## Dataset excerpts
::::::::::

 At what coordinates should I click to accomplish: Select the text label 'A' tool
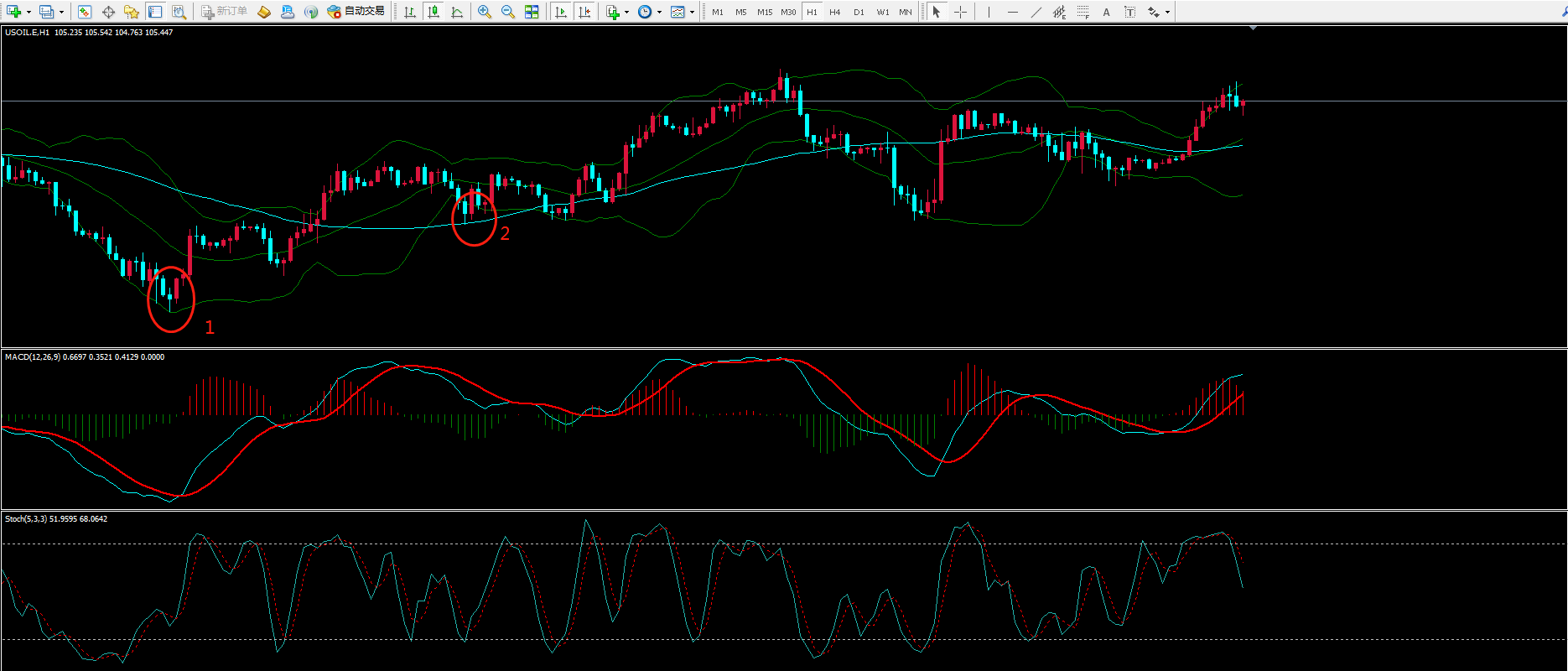click(1107, 12)
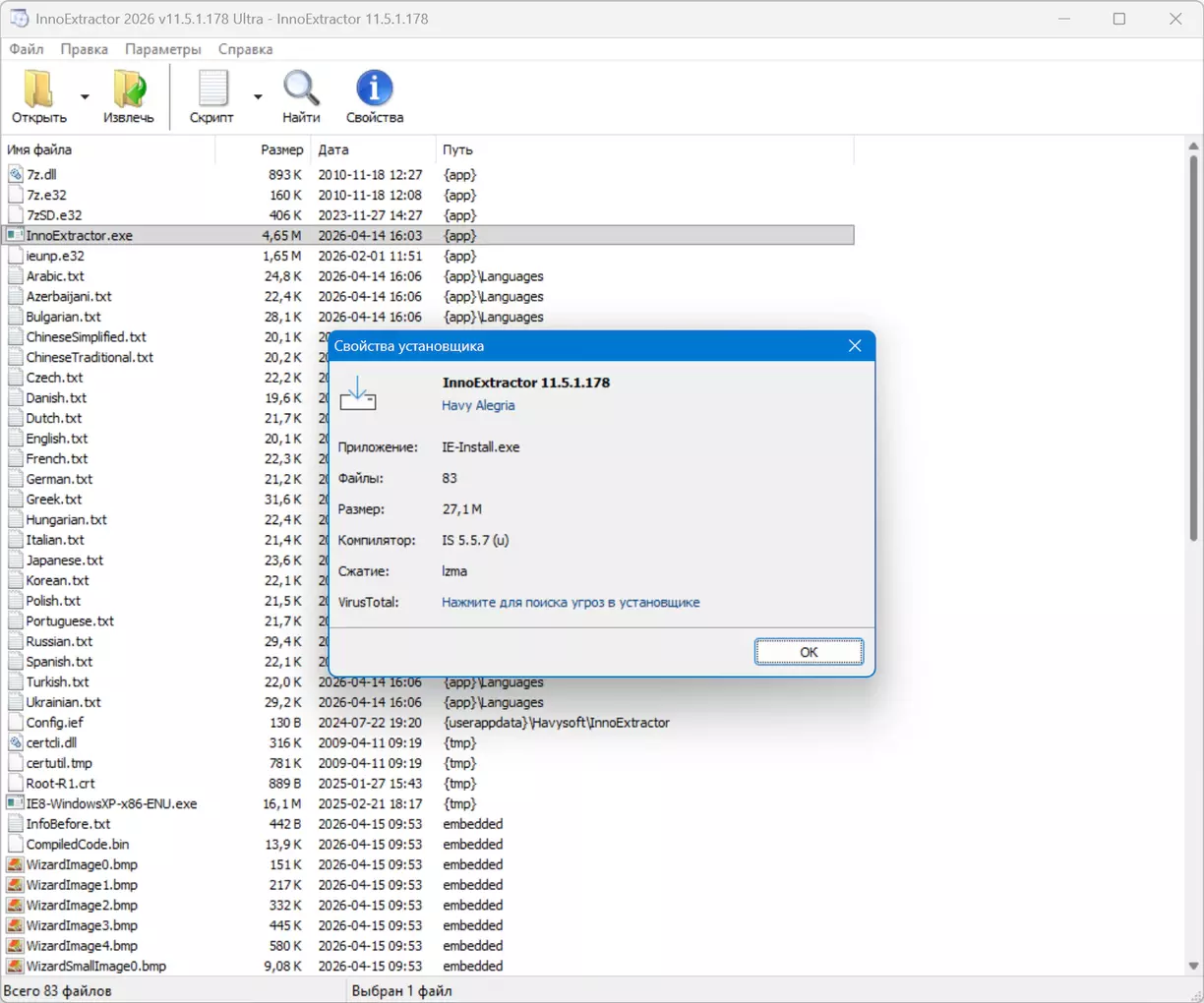The image size is (1204, 1003).
Task: Click the scroll down arrow of file list
Action: click(x=1193, y=967)
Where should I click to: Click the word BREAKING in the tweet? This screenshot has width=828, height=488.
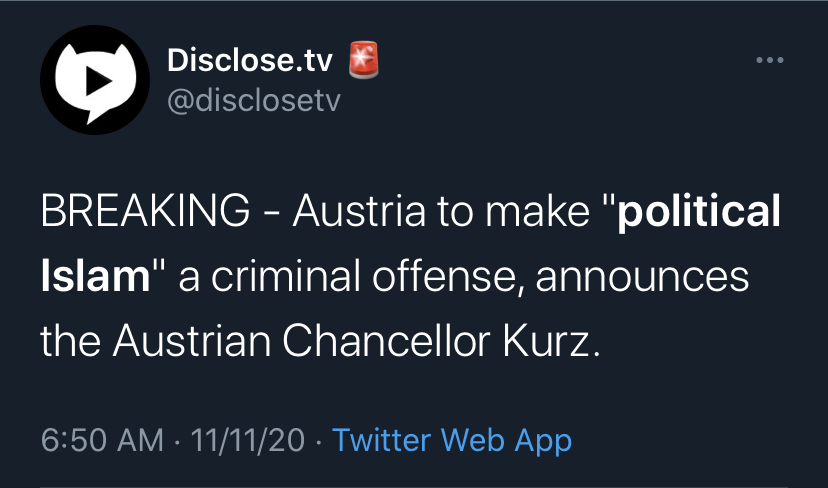pos(145,212)
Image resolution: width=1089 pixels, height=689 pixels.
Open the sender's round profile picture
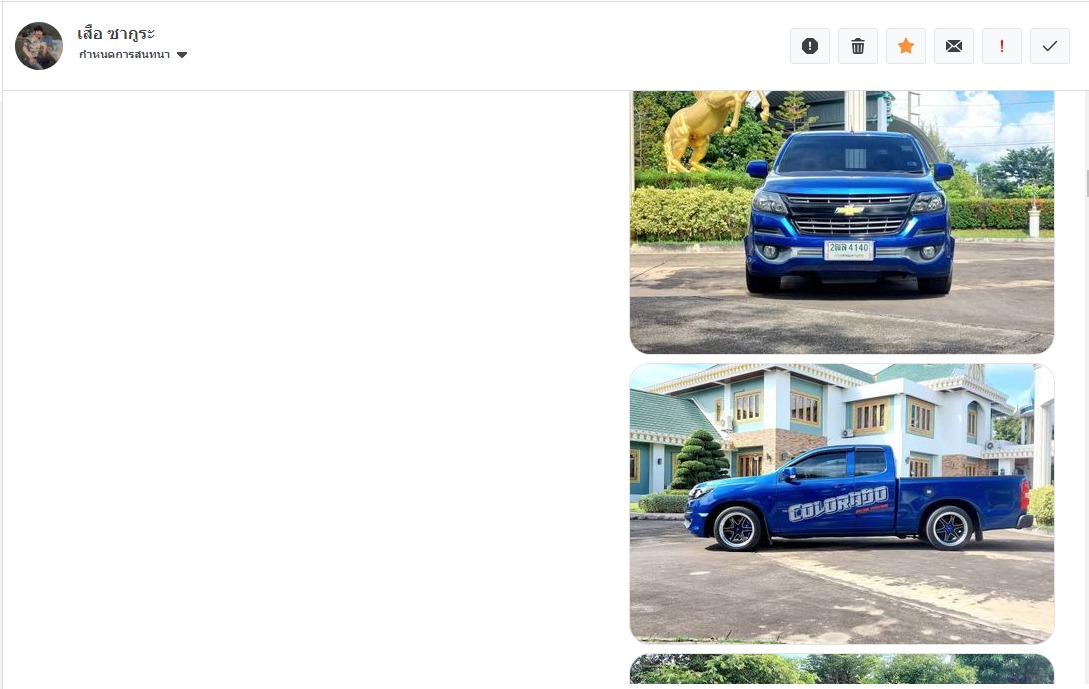[39, 46]
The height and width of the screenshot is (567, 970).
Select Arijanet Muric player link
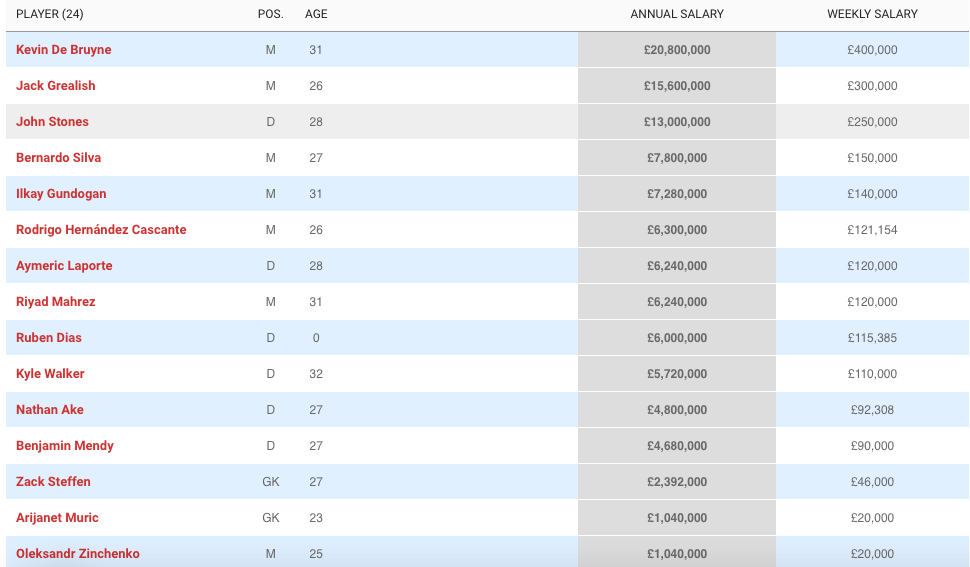coord(58,518)
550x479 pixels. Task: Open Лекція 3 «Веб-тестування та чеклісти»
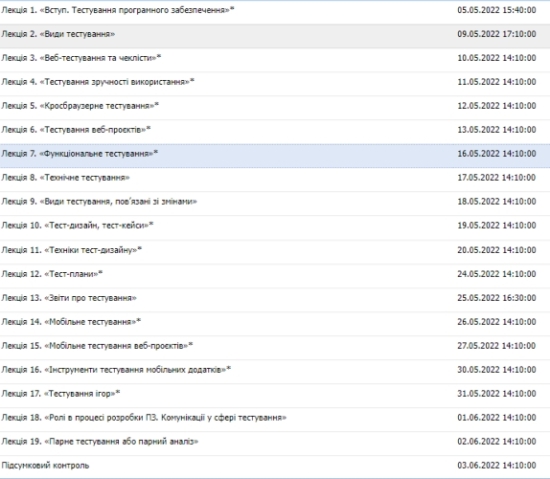(81, 58)
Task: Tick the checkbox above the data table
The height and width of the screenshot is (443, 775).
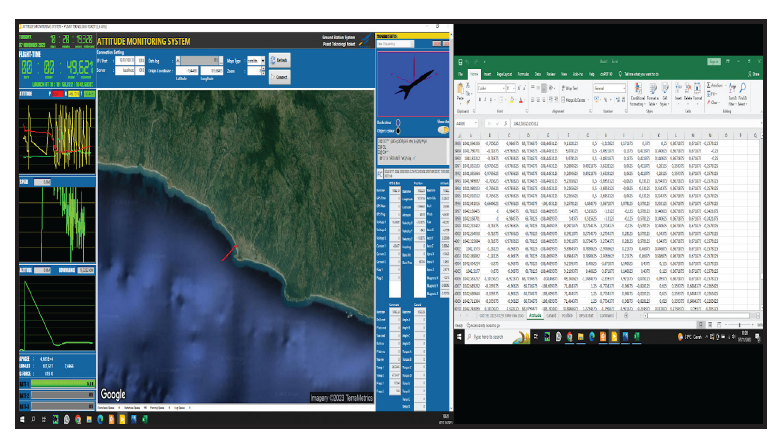Action: click(x=380, y=174)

::::::::::

## DIRECTIONS FOR THIS TASK
Go through the entries and retype them exactly, except for the images.

## ANSWER BOX
 At what coordinates should I click to accomplish: Select the text label 'A' tool
click(1107, 12)
The image size is (1204, 1003).
Task: Click the scroll down arrow of file list
Action: click(x=1193, y=967)
Where should I click to: Click the word BREAKING in the tweet? This screenshot has width=828, height=488.
pos(145,212)
Image resolution: width=1089 pixels, height=689 pixels.
Open the sender's round profile picture
[39, 46]
The height and width of the screenshot is (567, 970).
Select Arijanet Muric player link
coord(58,518)
550x479 pixels. Task: Open Лекція 3 «Веб-тестування та чеклісти»
(81, 58)
Task: Tick the checkbox above the data table
The height and width of the screenshot is (443, 775).
Action: click(x=380, y=174)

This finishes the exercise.